这要是拿出去,青云宗外围,谁还敢对苏家说半个“不”字?
“家主,这老狗怎么处理?”大长老苏雷指了指地上的瞎子,“他毕竟是天机阁的人,若是死在咱们这里,怕是不好交代。”
“交代?交代个屁!”
苏刑天眼底杀机一闪。
“立刻封锁大殿!”
“对外宣称,瞎子长老在护法时急功近利,走火入魔,遭到天谴反噬!”
“他自己布的隔音阵,他自己扎的欺天刺,现场的痕迹就是铁证。就算天机阁阁主亲自来查,也是他瞎子咎由自取,与我苏家毫无干系!”
苏刑天冷笑一声。
“把他拖进地牢,用锁骨链穿了琵琶骨,吊起来。”
“只要他还有一口气,天机阁的命牌就不会碎。

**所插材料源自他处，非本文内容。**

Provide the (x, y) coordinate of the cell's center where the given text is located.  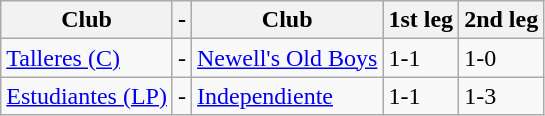
1-0 (502, 58)
1st leg (421, 20)
Estudiantes (LP) (87, 96)
Newell's Old Boys (288, 58)
Talleres (C) (87, 58)
2nd leg (502, 20)
1-3 (502, 96)
Independiente (288, 96)
Identify which cell holds the provided text, then report its [X, Y] central coordinate. 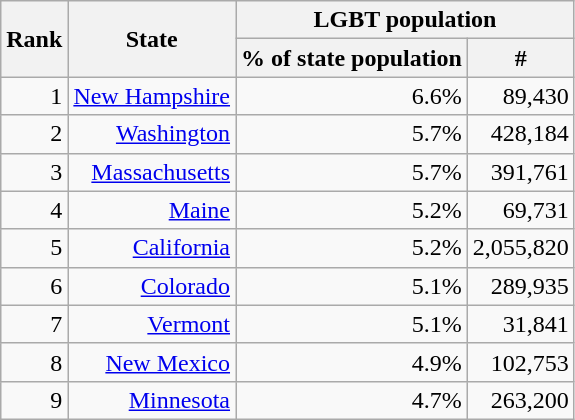
Maine [152, 210]
5 [34, 248]
# [520, 58]
391,761 [520, 172]
4 [34, 210]
LGBT population [406, 20]
7 [34, 324]
Massachusetts [152, 172]
4.9% [352, 362]
1 [34, 96]
9 [34, 400]
31,841 [520, 324]
6 [34, 286]
289,935 [520, 286]
New Hampshire [152, 96]
6.6% [352, 96]
69,731 [520, 210]
4.7% [352, 400]
Colorado [152, 286]
2,055,820 [520, 248]
428,184 [520, 134]
3 [34, 172]
263,200 [520, 400]
Rank [34, 39]
102,753 [520, 362]
8 [34, 362]
State [152, 39]
Minnesota [152, 400]
Vermont [152, 324]
89,430 [520, 96]
% of state population [352, 58]
New Mexico [152, 362]
2 [34, 134]
California [152, 248]
Washington [152, 134]
Locate the cell with the specified text and output its [x, y] center coordinate. 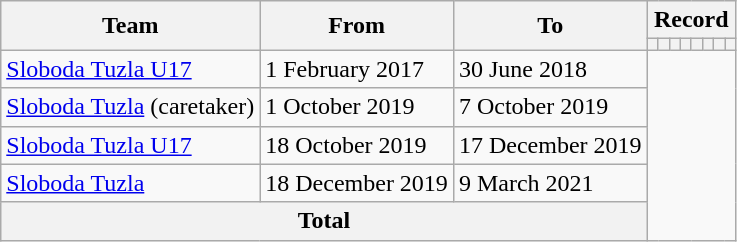
30 June 2018 [550, 69]
9 March 2021 [550, 183]
Total [324, 221]
1 October 2019 [357, 107]
18 December 2019 [357, 183]
Sloboda Tuzla [130, 183]
Sloboda Tuzla (caretaker) [130, 107]
18 October 2019 [357, 145]
7 October 2019 [550, 107]
Record [691, 20]
17 December 2019 [550, 145]
From [357, 26]
Team [130, 26]
1 February 2017 [357, 69]
To [550, 26]
Extract the (x, y) coordinate from the center of the cell holding the provided text.  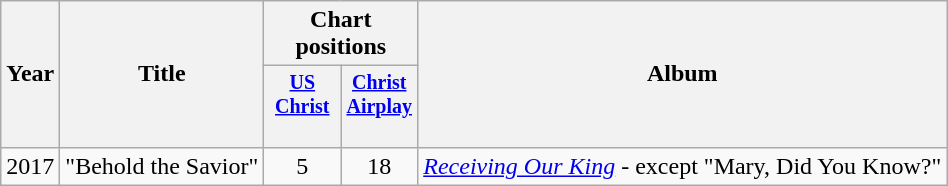
Year (30, 74)
Christ Airplay (380, 106)
2017 (30, 166)
USChrist (302, 106)
"Behold the Savior" (162, 166)
Receiving Our King - except "Mary, Did You Know?" (682, 166)
Title (162, 74)
Chart positions (341, 34)
Album (682, 74)
5 (302, 166)
18 (380, 166)
Find where the given text appears and provide that cell's center as (x, y) coordinate. 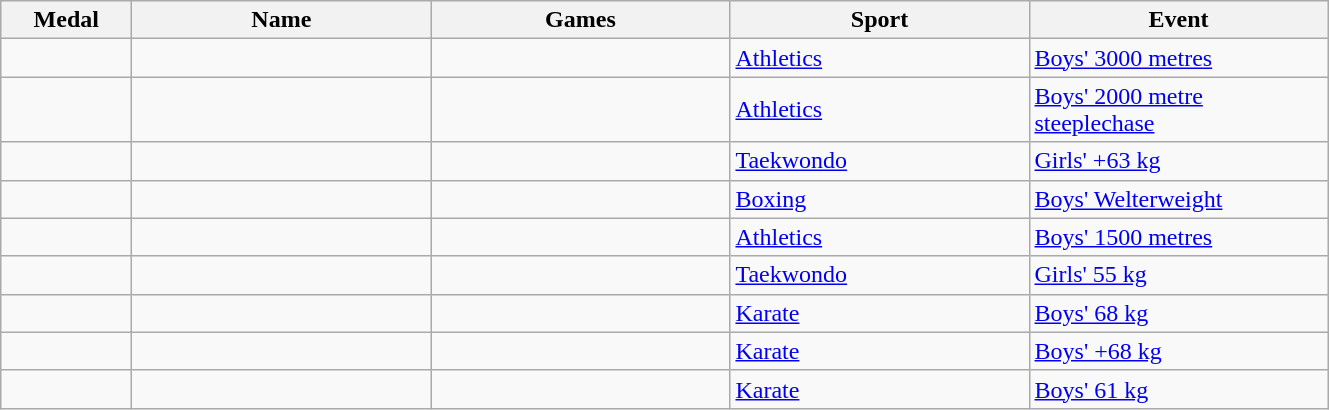
Boys' +68 kg (1178, 351)
Sport (880, 20)
Boys' 3000 metres (1178, 58)
Event (1178, 20)
Boys' 2000 metre steeplechase (1178, 110)
Boys' Welterweight (1178, 199)
Girls' 55 kg (1178, 275)
Boys' 61 kg (1178, 389)
Boxing (880, 199)
Boys' 68 kg (1178, 313)
Girls' +63 kg (1178, 161)
Medal (66, 20)
Name (282, 20)
Games (580, 20)
Boys' 1500 metres (1178, 237)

”
“等云儿伤势恢复,彻底掌控了剑胎。就算天机阁想翻脸,我苏家也接得住!”
“是!”
两名铁卫如狼似虎地扑上来,像拖死狗一样拖起瞎子长老,大步向外走去。
苏刑天弯下腰,小心翼翼地抱起昏死过去的苏云。
他看着儿子怀里那把剑,眼神温柔得像是在看一件稀世珍宝。
但他不知道。
这件珍宝的“线”,正捏在几里外一个瘸腿杂役的手里。
只要王腾愿意,这把剑随时能割断苏刑天的喉咙。
……
同一时间。
十万里之外。
天机山,主峰之巅。
一座通体由白玉打造的宏伟殿宇矗立在云海之中。
这是天机阁的“命牌大殿”。
大殿内部,供奉着成千上万块紫金色的玉牌,每一块玉牌里都锁着天机阁门人的一丝本命神魂。
在大殿最高处的第三排。
一块刻着“瞎老”二字的紫金命牌,原本正散发着柔和的光晕。
突然。
“咔嚓!”
一声极其清脆的碎裂声,在死寂的大殿内突兀响起。
命牌上,出现了一道深可见骨的裂纹。
紧接着。
那道裂纹迅速蔓延,瞬间布满整块玉牌。
“砰!”
紫金命牌炸成了漫天的粉末,连一丝神魂气息都没留下。
瞎子没死。
但他的天机本源被抽得太干净了。
干净到,连命牌里那一丝用来维持联系的本源牵引,都彻底断绝。
在命牌的判定里,他已经“灰飞烟灭”。
大殿角落里,一个正在打瞌睡的值守弟子猛地惊醒。
他揉了揉眼睛,呆呆地看着那空荡荡的第三排。
冷汗瞬间湿透了道袍。
“长……长老的命牌……”
“碎了!!”
值守弟子连滚带爬地冲出大殿,凄厉的惨叫声划破了天机山的云海。
“瞎子长老陨落了!”
“快通知阁主!”
云海翻腾。
一股极其恐怖的威压,从天机山的最深处缓缓苏醒。
青云宗的这盘棋,随着这块命牌的碎裂,彻底滑向了失控的深渊。